*CHECK YOUR UNDERSTANDING*:
[A] Answer these questions using the text on Albino Volpi.
(i) What trade did Volpi work in before joining the military?
(ii) The Caimani del Piave later formed the backbone of which unit?
(iii) On what date was Volpi involved in the attack on the Lombardy Avanti! newspaper headquarters?
[B] From the text on Albino Volpi, reproduce the part that opens with the words containing "Following his military" and closes with "1919 to 1926.".

*STUDY TEXT*:
Fascist politician (1889–1939)

Albino Volpi (Lodi, 21 September 1889 – 7 August 1939), was an Italian criminal, soldier, paramilitary leader, and political figure of Squadrism and Fascism in Italy. As a member of the Sansepolcrismo, Volpi was one of the founding members of the Fasci Italiani di Combattimento, the predecessor of Benito Mussolini's National Fascist Party.

== Early life and military career ==
Volpi was born in Lodi, Lombardy on 21 September 1889, before joining the military Volpi worked as a carpenter and had an arrest record for theft. During World War I Volpi volunteered for service in the Caimani del Piave (Caimans of the Piave) following the Battle of Caporetto which later formed the backbone of the 1st San Marco Regiment of the Italian Navy. The Caimani del Piave was a naval infantry force made up of volunteers who performed reconnaissance, sabotage, and collecting military intelligence while fighting on the Piave front during the First Battle of the Piave River and the Second Battle of the Piave River.

== Squadrismo movement and politics ==

Following his military service, Volpi was heavily involved in the Squadrismo movement, specifically the National Federation of Italian Arditi (Federazione Nazionale degli Arditi d'Italia) or FNAI following the First World War. The Squadrismo movement was an Italian political paramilitary movement consisting of anti-Communists and anti-Socialists which often clashed with the Italian far-left and anti-fascist factions during Fascist and anti-Fascist violence in Italy from 1919 to 1926.

On 15 April 1919 Volpi was involved in a coordinated attack on the Lombardy Avanti! newspaper headquarters. Volpi was also involved in several disturbances including slapping Socialist politicians, cutting off the beard of Giacinto Menotti Serrati, and shooting at windows which displayed the flag of the Italian Communist Party. Later on 17 November 1919 Volpi was involved in the bombing of a socialist gathering along the Via San Damiano celebrating their recent victory in the 1919 Italian general election. Volpi was later responsible for the death of Giuseppe Inversetti, a notable Italian socialist and mechanical worker when Volpi and other Squadristi members attacked a Socialist club in Foro Bonaparte in Milan.

*SOURCE DATA*:
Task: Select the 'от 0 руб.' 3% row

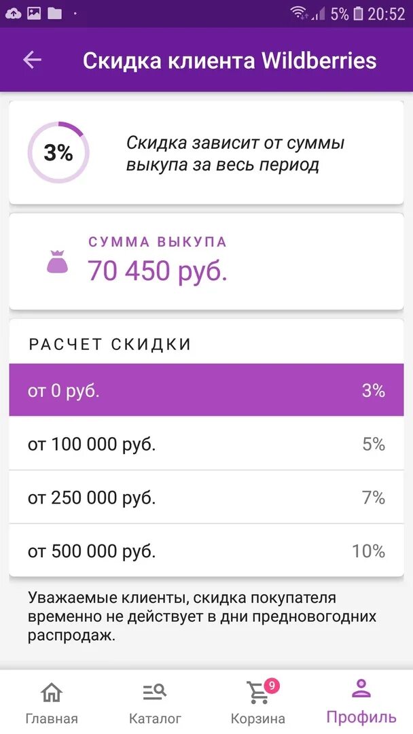Action: [x=207, y=390]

*ANSWERS TO THE EXERCISES*:
[A]
(i) Carpentry; he worked as a carpenter.
(ii) The 1st San Marco Regiment of the Italian Navy.
(iii) 15 April 1919.

[B]
Following his military service, Volpi was heavily involved in the Squadrismo movement, specifically the National Federation of Italian Arditi (Federazione Nazionale degli Arditi d'Italia) or FNAI following the First World War. The Squadrismo movement was an Italian political paramilitary movement consisting of anti-Communists and anti-Socialists which often clashed with the Italian far-left and anti-fascist factions during Fascist and anti-Fascist violence in Italy from 1919 to 1926.